— Это лишь отчасти «военное решение», — усмехнулся Клинтан. — Если вы отзовете Уиршима, вы раскроете все лагеря генерал-инквизитора Уилбира. Вы отдаете всю территорию, которую мы отвоевали для Матери-Церкви — территорию, за возвращение которой Богу отвечает инквизиция, а не армия. Вы отказываетесь от своих обязанностей генерал-капитана во время величайшей нужды Бога и архангелов в мире со времен самой войны против падших! Вот что произойдет, если ты прикажешь Уиршиму отступить, Аллейн. Готов ли ты к последствиям, если таким образом предашь Самого Бога?
Мейгвейр побледнел почти так же, как Тринейр. Он отказался отступать, но его взгляд метнулся в сторону Дючейрна, и Клинтан обратил свои яростные глаза на казначея.

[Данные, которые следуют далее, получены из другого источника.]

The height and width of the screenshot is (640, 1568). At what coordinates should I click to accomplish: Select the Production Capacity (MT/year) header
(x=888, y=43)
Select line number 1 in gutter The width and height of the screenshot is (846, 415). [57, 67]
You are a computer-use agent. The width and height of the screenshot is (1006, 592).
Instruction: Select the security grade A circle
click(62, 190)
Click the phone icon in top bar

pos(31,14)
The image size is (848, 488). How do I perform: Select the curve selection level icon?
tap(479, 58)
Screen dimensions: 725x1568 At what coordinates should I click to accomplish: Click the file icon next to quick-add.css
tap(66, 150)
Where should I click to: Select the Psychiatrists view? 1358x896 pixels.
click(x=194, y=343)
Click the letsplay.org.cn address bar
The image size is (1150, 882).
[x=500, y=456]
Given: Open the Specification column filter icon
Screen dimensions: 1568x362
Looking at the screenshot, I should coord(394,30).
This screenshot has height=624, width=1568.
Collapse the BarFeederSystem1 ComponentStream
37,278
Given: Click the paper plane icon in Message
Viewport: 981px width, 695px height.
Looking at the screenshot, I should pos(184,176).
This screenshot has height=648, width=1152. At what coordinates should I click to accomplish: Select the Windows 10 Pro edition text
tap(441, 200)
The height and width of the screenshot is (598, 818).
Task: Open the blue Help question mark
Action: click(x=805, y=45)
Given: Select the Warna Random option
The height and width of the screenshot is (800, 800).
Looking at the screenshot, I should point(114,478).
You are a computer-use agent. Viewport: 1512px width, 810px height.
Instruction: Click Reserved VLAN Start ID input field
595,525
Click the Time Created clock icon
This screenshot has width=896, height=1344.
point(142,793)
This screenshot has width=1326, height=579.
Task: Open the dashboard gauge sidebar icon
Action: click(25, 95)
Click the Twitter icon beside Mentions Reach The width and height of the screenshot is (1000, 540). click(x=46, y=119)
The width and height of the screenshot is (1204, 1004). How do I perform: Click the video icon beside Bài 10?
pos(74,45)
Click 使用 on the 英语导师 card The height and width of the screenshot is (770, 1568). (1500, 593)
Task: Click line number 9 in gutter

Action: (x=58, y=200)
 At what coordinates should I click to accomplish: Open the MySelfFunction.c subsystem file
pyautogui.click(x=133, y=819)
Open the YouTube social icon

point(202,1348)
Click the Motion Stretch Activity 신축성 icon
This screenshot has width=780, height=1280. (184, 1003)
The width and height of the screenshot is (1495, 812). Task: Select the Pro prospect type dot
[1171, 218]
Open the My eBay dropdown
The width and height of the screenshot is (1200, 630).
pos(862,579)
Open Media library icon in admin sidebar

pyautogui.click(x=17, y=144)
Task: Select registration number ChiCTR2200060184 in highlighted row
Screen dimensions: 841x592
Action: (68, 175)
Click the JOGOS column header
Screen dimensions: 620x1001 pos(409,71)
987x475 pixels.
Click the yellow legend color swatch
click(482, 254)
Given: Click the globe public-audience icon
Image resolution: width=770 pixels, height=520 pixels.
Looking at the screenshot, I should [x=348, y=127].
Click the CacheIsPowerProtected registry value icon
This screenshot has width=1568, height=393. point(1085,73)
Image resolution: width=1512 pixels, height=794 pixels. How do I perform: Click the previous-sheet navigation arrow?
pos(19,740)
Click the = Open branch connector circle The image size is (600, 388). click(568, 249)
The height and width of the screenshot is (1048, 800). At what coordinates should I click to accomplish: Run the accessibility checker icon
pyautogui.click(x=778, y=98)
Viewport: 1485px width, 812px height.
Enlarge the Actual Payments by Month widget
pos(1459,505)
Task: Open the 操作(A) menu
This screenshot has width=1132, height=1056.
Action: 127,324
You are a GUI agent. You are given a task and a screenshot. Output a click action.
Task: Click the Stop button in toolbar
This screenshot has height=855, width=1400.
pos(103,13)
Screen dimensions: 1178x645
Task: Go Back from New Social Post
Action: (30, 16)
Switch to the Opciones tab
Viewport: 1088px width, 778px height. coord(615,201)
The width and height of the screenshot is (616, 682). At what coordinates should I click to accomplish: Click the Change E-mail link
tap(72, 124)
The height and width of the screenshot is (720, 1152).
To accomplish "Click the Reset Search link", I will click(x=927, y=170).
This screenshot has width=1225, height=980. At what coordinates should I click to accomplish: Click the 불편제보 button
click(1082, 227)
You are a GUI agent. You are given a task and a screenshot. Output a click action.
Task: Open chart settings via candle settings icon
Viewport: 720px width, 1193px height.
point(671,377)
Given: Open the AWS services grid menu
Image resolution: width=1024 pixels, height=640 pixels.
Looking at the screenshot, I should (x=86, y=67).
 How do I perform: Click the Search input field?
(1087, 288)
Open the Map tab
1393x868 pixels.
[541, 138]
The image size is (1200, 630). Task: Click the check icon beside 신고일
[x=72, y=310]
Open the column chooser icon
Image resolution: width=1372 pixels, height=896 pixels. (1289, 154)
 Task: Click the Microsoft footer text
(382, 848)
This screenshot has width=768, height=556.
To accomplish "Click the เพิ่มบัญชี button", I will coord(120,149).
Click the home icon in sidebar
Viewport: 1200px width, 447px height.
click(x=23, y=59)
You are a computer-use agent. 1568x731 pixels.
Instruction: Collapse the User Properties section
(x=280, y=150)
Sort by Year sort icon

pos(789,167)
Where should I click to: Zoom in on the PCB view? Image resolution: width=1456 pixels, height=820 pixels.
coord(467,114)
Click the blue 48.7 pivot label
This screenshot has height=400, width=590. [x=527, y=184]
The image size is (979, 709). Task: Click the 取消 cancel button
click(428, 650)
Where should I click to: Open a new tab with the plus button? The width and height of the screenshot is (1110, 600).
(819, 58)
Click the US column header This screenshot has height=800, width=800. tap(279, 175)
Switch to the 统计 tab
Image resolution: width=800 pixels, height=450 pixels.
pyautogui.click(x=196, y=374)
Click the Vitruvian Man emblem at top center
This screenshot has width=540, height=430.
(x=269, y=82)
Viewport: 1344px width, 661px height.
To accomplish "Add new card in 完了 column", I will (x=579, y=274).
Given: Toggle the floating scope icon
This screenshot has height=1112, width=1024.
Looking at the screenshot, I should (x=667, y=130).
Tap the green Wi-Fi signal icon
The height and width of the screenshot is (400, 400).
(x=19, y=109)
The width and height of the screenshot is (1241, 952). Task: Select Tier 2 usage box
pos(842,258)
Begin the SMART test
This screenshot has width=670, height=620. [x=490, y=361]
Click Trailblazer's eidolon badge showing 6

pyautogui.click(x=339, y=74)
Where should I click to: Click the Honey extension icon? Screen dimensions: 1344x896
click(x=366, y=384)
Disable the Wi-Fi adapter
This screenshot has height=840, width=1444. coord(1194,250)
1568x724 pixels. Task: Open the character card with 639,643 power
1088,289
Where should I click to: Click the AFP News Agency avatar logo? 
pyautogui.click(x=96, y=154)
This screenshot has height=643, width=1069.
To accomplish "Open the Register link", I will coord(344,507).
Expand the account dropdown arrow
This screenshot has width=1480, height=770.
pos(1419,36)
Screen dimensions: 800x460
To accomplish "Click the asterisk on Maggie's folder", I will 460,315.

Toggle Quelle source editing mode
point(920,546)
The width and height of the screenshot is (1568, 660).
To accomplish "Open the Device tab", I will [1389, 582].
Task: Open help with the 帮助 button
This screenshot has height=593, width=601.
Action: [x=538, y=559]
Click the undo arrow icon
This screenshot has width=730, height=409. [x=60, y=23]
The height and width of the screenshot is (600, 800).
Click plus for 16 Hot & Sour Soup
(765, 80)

— Я устал слышать жалобы о том, почему мы не можем этого сделать, и почему для нас это невозможно, и как мы не можем поддерживать Уиршима там, где он есть, — категорически сказал инквизитор. — Если бы четверть усилий, которые вы потратили на объяснение всех причин всего того, что мы не смогли сделать или все еще не можем сделать, была потрачена на решение проклятых проблем Шан-вей, мы бы не оказались в этом беспорядке! Что ж, если армия и казначейство не готовы или не способны выполнить свой долг, инквизиция готова и способна выполнить свой, независимо от того, кого ей придется призвать к ответу!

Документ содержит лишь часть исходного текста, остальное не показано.